> [Direction] Please write out everything from the line containing "At what coordinates" down to the line containing "click(x=461, y=395)", both included, and omit the pictures.

> [Records to use]

------

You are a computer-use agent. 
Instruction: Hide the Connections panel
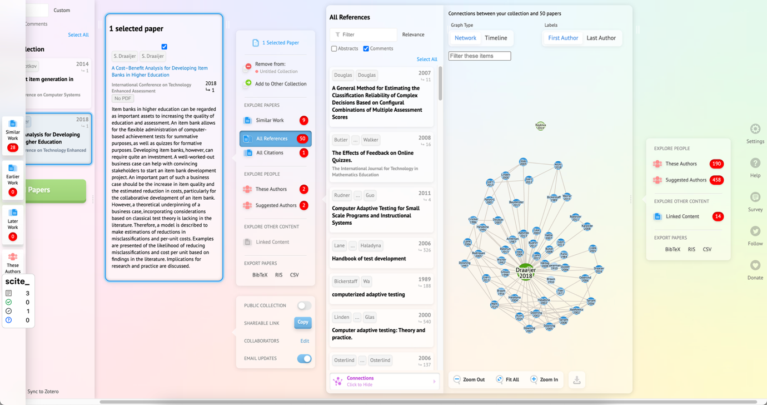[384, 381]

------

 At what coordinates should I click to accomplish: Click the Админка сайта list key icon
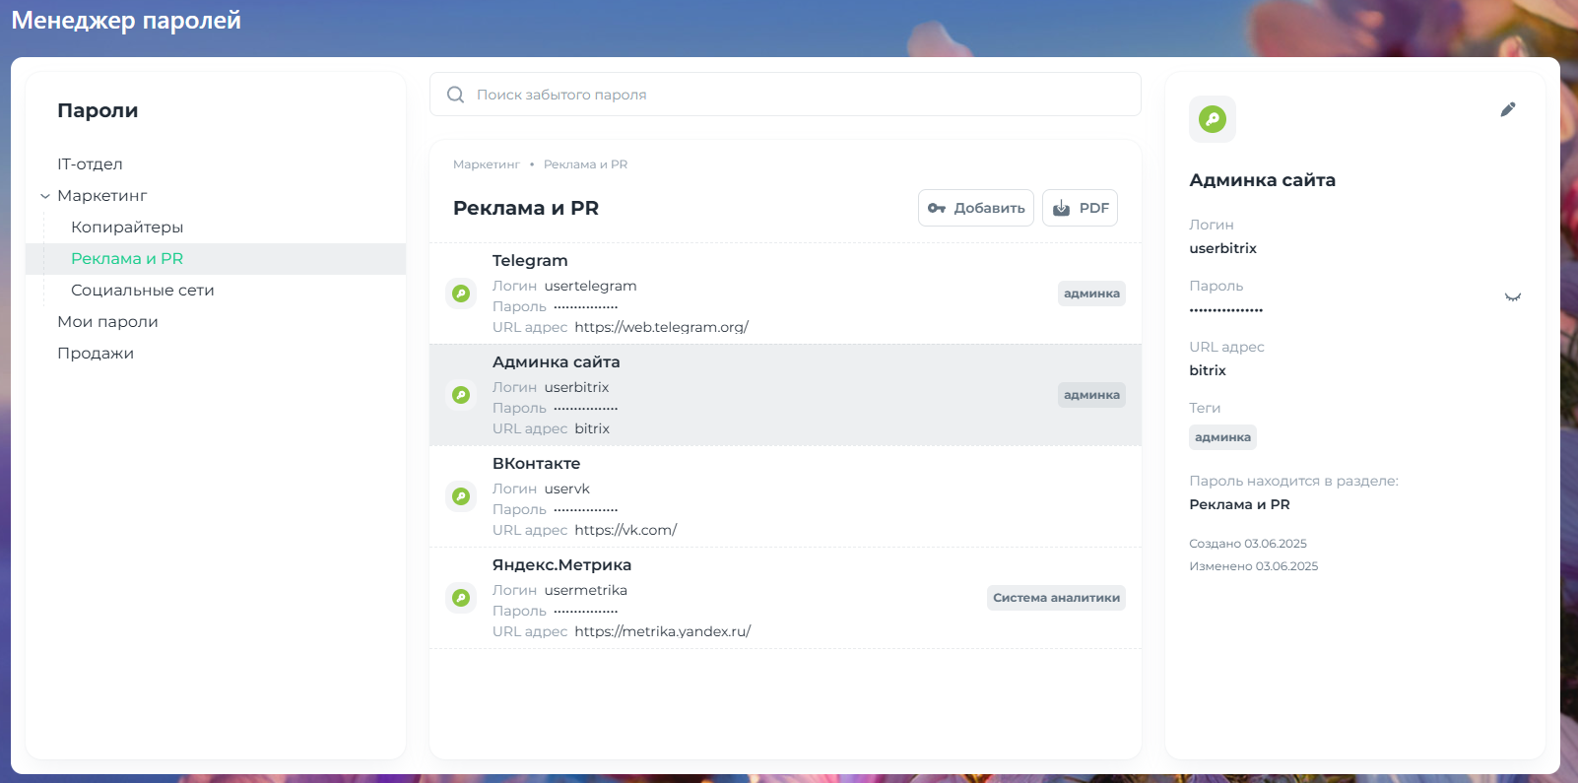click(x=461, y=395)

------

> [Worked answer]
 At what coordinates should I click to accomplish: Click the Админка сайта list key icon
click(x=461, y=395)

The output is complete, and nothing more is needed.